3. Teori Presentasi Bruner
     Bruner membagi penyajian proses pembelajaran dalam tiga tahap, yaitu tahap enaktif, ikonik, dan simbolik. Pada tahap enaktif, para siswa dituntut untuk mempelajari pengetahuan dengan menggunakan sesuatu yang “konkret” atau “nyata” yang berarti dapat diamati dengan menggunakan panca indera. Contohnya, ketika akan membahas geometri ruang di awal pembelajaran, guru dapat menggunakan alat peraga maupun barang sehari-hari semisal kaleng, dus, dll. Pada tahap ikonik, yakni setelah mempelajari pengetahuan dengan benda nyata atau benda konkret, tahap berikutnya adalah tahap ikonik, dimana para siswa mempelajari suatu pengetahuan dalam bentuk gambar atau diagram sebagai perwujudan dari kegiatan yang menggunakan benda konkret atau nyata tadi. Pada tahap simbolik para siswa harus melewati suatu tahap dimana pengetahuan tersebut diwujudkan dalam bentuk simbol-simbol abstrak. Dengan kata lain, siswa harus mengalami proses berabstraksi. Berabstraksi terjadi pada saat seseorang menyadari adanya kesamaan di atara perbedaan-perbedaan yang ada.

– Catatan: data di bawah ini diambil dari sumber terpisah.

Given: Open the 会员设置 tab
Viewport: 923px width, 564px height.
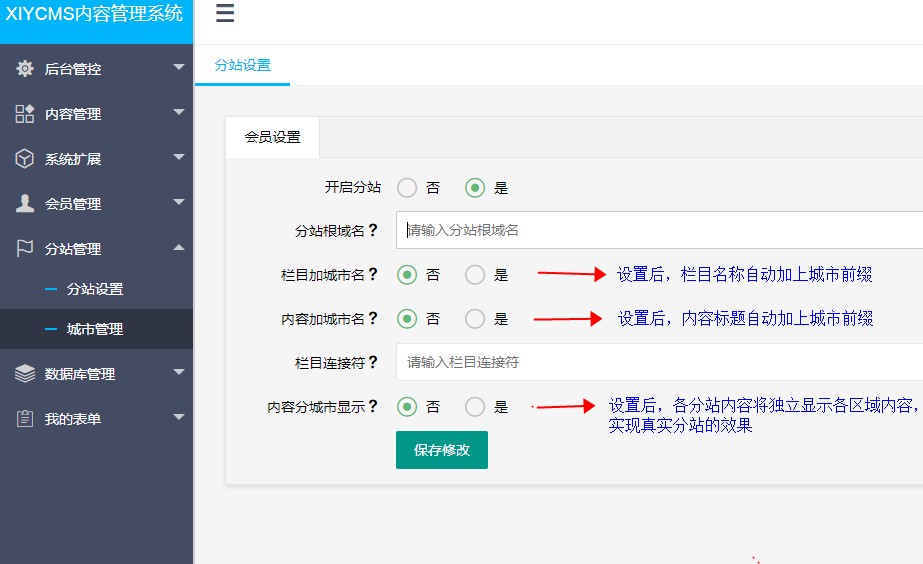Looking at the screenshot, I should pos(272,138).
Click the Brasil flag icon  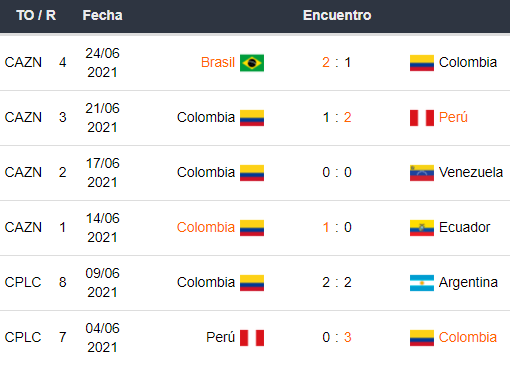252,63
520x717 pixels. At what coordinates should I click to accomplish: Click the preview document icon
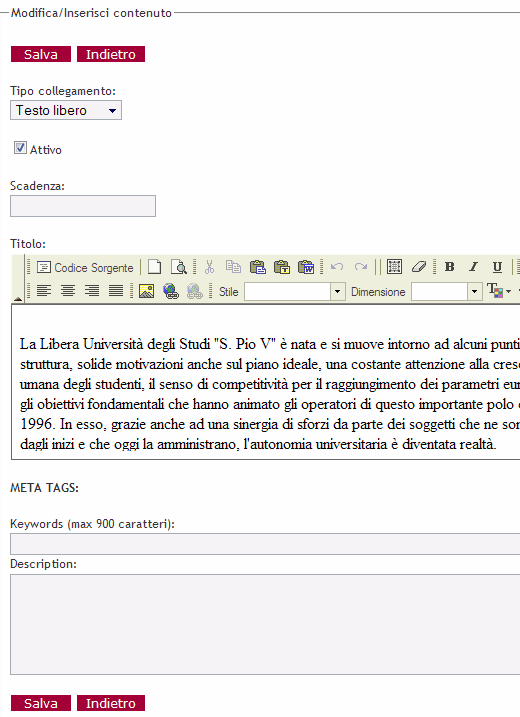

C. Teori Belajar Konstruktivisme
1. Model Penemuan
     Bruner berpendapat bahwa belajar dengan penemuan adalah belajar untuk menemukan (learning by discovery is learning to discover). Ada dua model penemunaan, yaitu model penemuan murni dan model penemuan terbimbing. Model penemuan yang dapat dikembangkan di kelas adalah model penemuan terbimbing di mana para siswa dihadapkan dengan situasi di mana ia bebas untuk mengumpulkan data, membuat dugaan (hipotesis), mencoba-coba (trial and error), mencari dan menemukan keteraturan (pola), menggeneralisasi atau menyusun rumus beserta bentuk umum, membuktikan benar tidaknya dugaannya itu. Berbeda dengan model penemuan murni di mana mulai dari pemilihan strategi sampai pada jalan dan hasil penemuan ditentukan para siswa sendiri maka pada penemuan terbimbing ini, para guru bertindak sebagai penunjuk jalan, ia membantu dan memberi kemudahan bagi para siswanya sedemikian rupa sehingga mereka dapat mempergunakan idea, konsep dan ketrampilan yang sudah dia pelajari untuk menemukan pengetahuan yang baru. Penggunaan serangkaian pertanyaan yang tepat akan sangat membantu siswa untuk menemukan pengetahuan yang baru berdasar pada pengetahuan lama yang dipunyainya.

2. Model Saintifk
    Pendekatan saintifk meliputi lima pengalaman belajar sebagaimana dijelaskan berikut ini.
a.    Mengamati (observing) di mana siswa difasilitasi untuk mengamati dengan indra (membaca, mendengar, menyimak, melihat, menonton, dan sebagainya) dengan atau tanpa alat.
b.    Menanya (questioning) di mana siswa difasilitasi untuk membuat dan mengajukan pertanyaan, tanya jawab, berdiskusi tentang informasi yang belum dipahami, informasi tambahan yang ingin diketahui, atau sebagai klarifkasi.
c. Mengumpulkan informasi/mencoba (experimenting) di mana siswa difasilitasi untuk mengeksplorasi, mencoba, berdiskusi, mendemonstrasikan, meniru bentuk/gerak, melakukan eksperimen, membaca sumber lain selain buku teks, mengumpulkan data dari nara sumber melalui angket, wawancara, dan memodifkasi/ menambahi/ mengembangkan.
d. Menalar/mengasosiasi (associating) di mana siswa difasilitasi untuk mengolah informasi yang sudah dikumpulkan, menganalisis data dalam bentuk membuat kategori, mengasosiasi atau menghubungkan fenomena/informasi yang terkait dalam rangka menemukan suatu pola, dan menyimpulkan.
e. Mengomunikasikan (communicating) di mana siswa difasilitasi untuk menyajikan laporan dalam bentuk bagan, diagram, atau grafk; menyusun laporan tertulis; dan menyajikan laporan meliputi proses, hasil, dan kesimpulan secara lisan.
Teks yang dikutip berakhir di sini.